Test-retest methods look at the stability of test scores over time by giving the same test to the same people after a reasonable time interval. These methods try to separate out the amount of error in a score related to the passing of time. In test-retest studies, scores from the first administration of a test are compared mathematically through correlation with later score(s).
Test-retest methods have some serious limitations, one of the most important being that the first test-taking experience may affect performance on the second test administration. For instance, the individual may perform better at the second testing, having learned from the first experience. Moreover, tests rarely show perfect test-retest reliability because many factors unrelated to the tested characteristic may affect the test score. In addition, test-retest methods are only suitable to use with tests of characteristics that are assumed to be stable over time, such as intelligence. They are unsuitable for tests of unstable characteristics like emotional states such as anger or anxiety.
The alternate-form method of assessing reliability is very similar to test-retest reliability except that a different form of the test in question is administered the second time. Here two forms of a test are created to be as similar as possible so that individual test items should cover the same material at the same level of ease or difficulty. The tests are administered to a sample and the scores on the two tests are correlated to yield a coefficient of equivalence. A high coefficient of equivalence indicates the overall test is reliable in that most or all of the items seem to be assessing the same characteristic. Low coefficients of equivalence indicate the two test forms are not assessing the same characteristic.

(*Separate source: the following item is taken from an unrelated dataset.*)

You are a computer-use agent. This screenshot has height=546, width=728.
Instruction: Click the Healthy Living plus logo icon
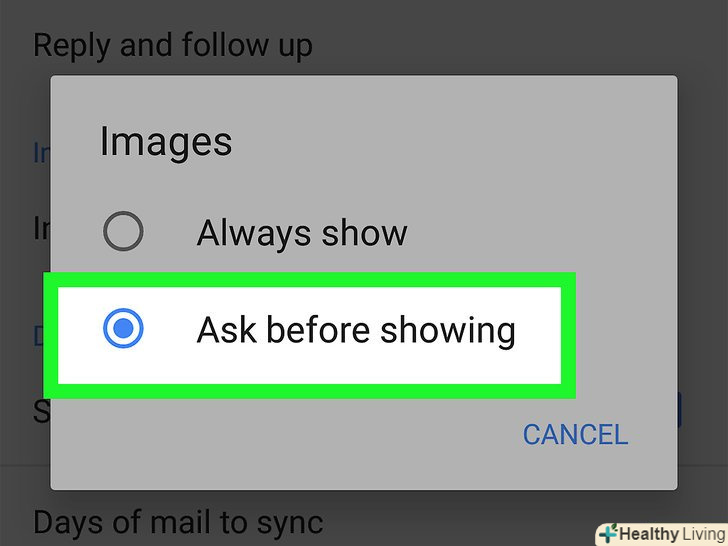click(608, 534)
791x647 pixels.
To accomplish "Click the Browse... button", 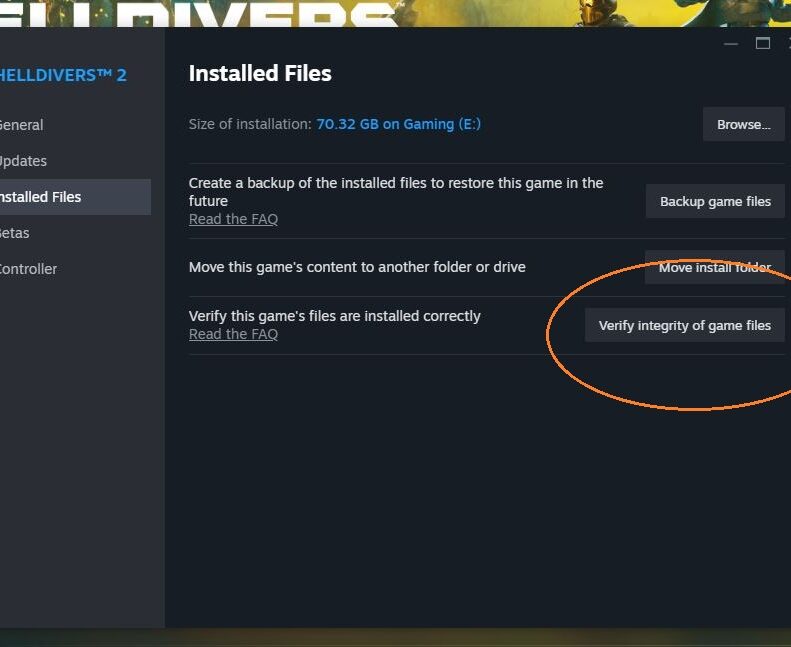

Alternate form administration may be varied by the time interval between testing. Alternate form with immediate testing tries to assess error variance in scores due to various errors in content sampling. Alternate form with delayed administration tries to separate out error variance due to both the passage of time and to content sampling. Alternate-form reliability methods have many of the same limitations as test-retest methods.
Split-half reliability methods consist of a number of methods used to assess a test's internal consistency, or the degree to which all of the items are assessing the same characteristic. In split-half methods a test is divided into two forms and scores on the two forms are correlated with each other. This correlation coefficient is called the coefficient of reliability. The most common way to split the items is to correlate even-numbered items with odd-numbered items.